D&O specific direct underwriting results are reported by insurers in statutory supplemental filings since 2011. Following initial years of steady growth, unyielding market competition has stalled premium growth over the last four consecutive years. Industry direct written premium volume held at approximately $6.4 billion in 2017.

Related: D&O liability trends

Underwriting results have shown a more pronounced deteriorating trend. D&O insurers saw their direct underwriting results take a sizeable hit last year by posting a 77% direct incurred loss and defense and cost containment (DCC) ratio in 2017, 11 points higher than the prior year. This figure represents the worst-ever results since D&O supplemental data was first recorded in 2011. A closer look shows larger players like AIG and Zurich American Insurance Group reporting much higher 2017 direct loss ratios and many other market participants reporting deteriorating results.

This movement is not altogether surprising because D&O insurance is by its nature a more volatile product line than many other P&C products. However, premium rates in the D&O space do not appear to be responding to weaker results as revealed by insurance broker reports and other market surveys. Aon plc’s fourth-quarter 2017 D&O Pricing Index indicates that D&O primary policy renewal rates have fallen steadily since 2Q15. Willis Towers Watson’s Marketplace Realities 2018 report predicts that D&O pricing overall is likely to see flat to 7% lower rate changes in 2018.

Related: 5 things to know about Side A D&O coverage

Increasing number of D&O class action suits

Several recent claims trends also point to D&O underwriting challenges going forward. Federal securities class action lawsuits increased dramatically in 2017 and were a pivotal factor behind the growth in incurred losses for D&O insurers. A recent NERA Economic Consulting report reveals that class action filings increased by 44% in 2017 to 432, representing the highest level since 2001, which in and of itself saw a tremendous litigation spike from IPO laddering claims.

Securities class action filing growth is largely attributable to the expansion of mergerobjection claims. Allegations of misrepresentations or inappropriate disclosures, or a failure by board members or corporate officers to meet fiduciary duties and sell at an inappropriate price, are nearly inevitable following acquisition announcements. The volume of these suits more than doubled in 2017, and merger objection claims represented more than 45% of all class action filings for the year.

These claims are typically not subject to lengthy court proceedings and tend to settle quickly without large payments. Still, in past years, merger objection claims represented a source of claims frequency that can generate significant expenses for defense and settlement costs.

The NERA report also notes that the number of publicly traded U.S. firms declined by more than 40% since 1995. Combining this phenomenon with the spike in filing activity raises class action suit frequency to 8.2% of all public companies in 2017, highlighting the omnipresent risk publicly held firms have of litigation.

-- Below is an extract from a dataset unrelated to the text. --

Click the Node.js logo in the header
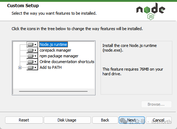177x129 pixels. pos(151,11)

The NERA report does note, however, that case dismissals and closures are occurring at a more rapid pace. What’s more, the recent lull in the number of larger class action settlements is likely an offsetting positive influence on recent D&O underwriting performance. Recent analysis by Cornerstone Research indicates that the total value of class action settlements last year was $1.5 billion (the second lowest number in a decade) with no individual settlement exceeding $250 million. This result may be attributable to smaller class sizes and settlement time frames for the specific cases settled in 2017 and may not reflect an enduring trend.

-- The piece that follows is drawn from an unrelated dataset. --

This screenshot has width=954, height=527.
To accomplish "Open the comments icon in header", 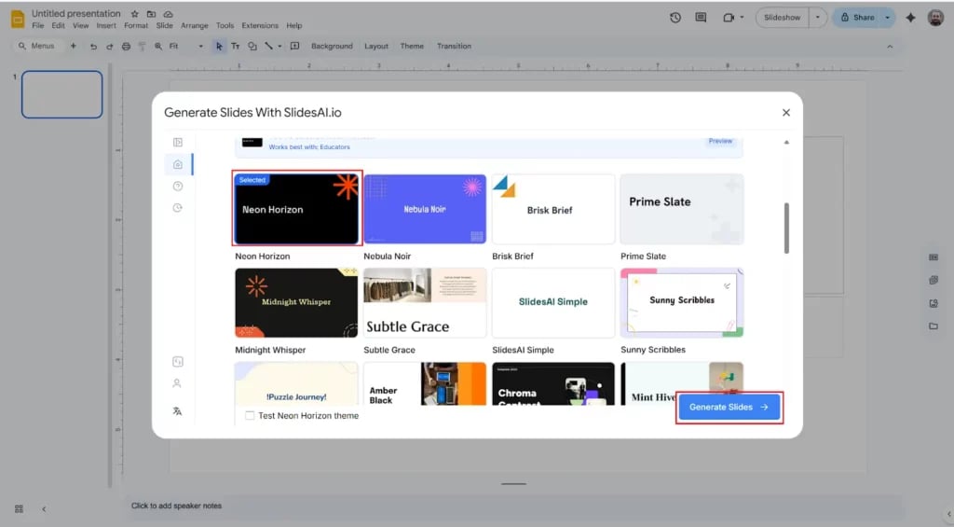I will coord(701,18).
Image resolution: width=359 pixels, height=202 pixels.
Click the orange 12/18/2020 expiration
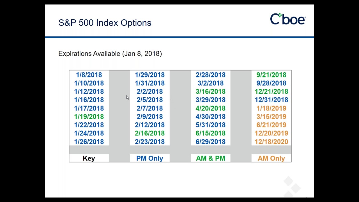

Related: Directors, officers, creditors beware: D&O coverage narrowed in bankruptcy cases

More employment-discrimination claims

Public company executives’ liability exposure continues to evolve broadly. A greater inclination for courts to seek to hold executives individually accountable for corporate misconduct following the 2015 “Yates Memorandum” from the Department of Justice adds to this personal exposure, spurring demand for coverage.

Boards and management are facing more liability exposure in several employment-related areas, including discrimination and sexual harassment claims that could fall under an employment practices liability (EPLI) coverage, but more frequently include allegations of a lack of board and management oversight of employee training or organizational culture. These exposures are meaningful for private companies and nonprofit organizations as well.

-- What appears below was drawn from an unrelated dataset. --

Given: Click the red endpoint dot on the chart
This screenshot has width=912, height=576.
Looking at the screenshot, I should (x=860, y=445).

Cyber risk represents another growing risk exposure for the D&O space. Increasing dependence on interconnected information systems is leading to a greater incidence of hackers breaking into an organization’s computer networks to disrupt operations or steal sensitive personal or financial information as evidenced by numerous high-profile 2017 ransomware attacks.

The expanding chance for cyber events that impinge corporate reputations or generate financial or share value losses could lead to D&O liability allegations that ineffective or negligent risk management practices, corporate governance and board oversight were contributing factors behind inadequate systems defenses and breaches. More cyber incidents and the subsequent increase in cyber insurance coverage that addresses D&O risk will create more potential for cyber-related D&O claims going forward.

Not much improvement on the horizon

Continued weak pricing trends suggest that underwriting results are unlikely to improve for the D&O insurance segment in the near term.  Market underwriting capacity remains abundant and there are few signs of any individual insurers retreating from the D&O space. Potential remains for further profit deterioration hinging largely on how the influx of recent claims settle.  Larger settlement trends are difficult to predict and can hinge on changes in judicial norms, juror sentiment and other unforeseen factors.

James B. Auden, CFA, is managing director, Insurance, for Fitch Ratings. He can be reached at jim.auden@fitchratings.com. For more information about the 2017 D&O liability insurance underwriting results, check out the full report, “U.S. Director and Officers Liability Market Update,” available at www.fitchratings.com.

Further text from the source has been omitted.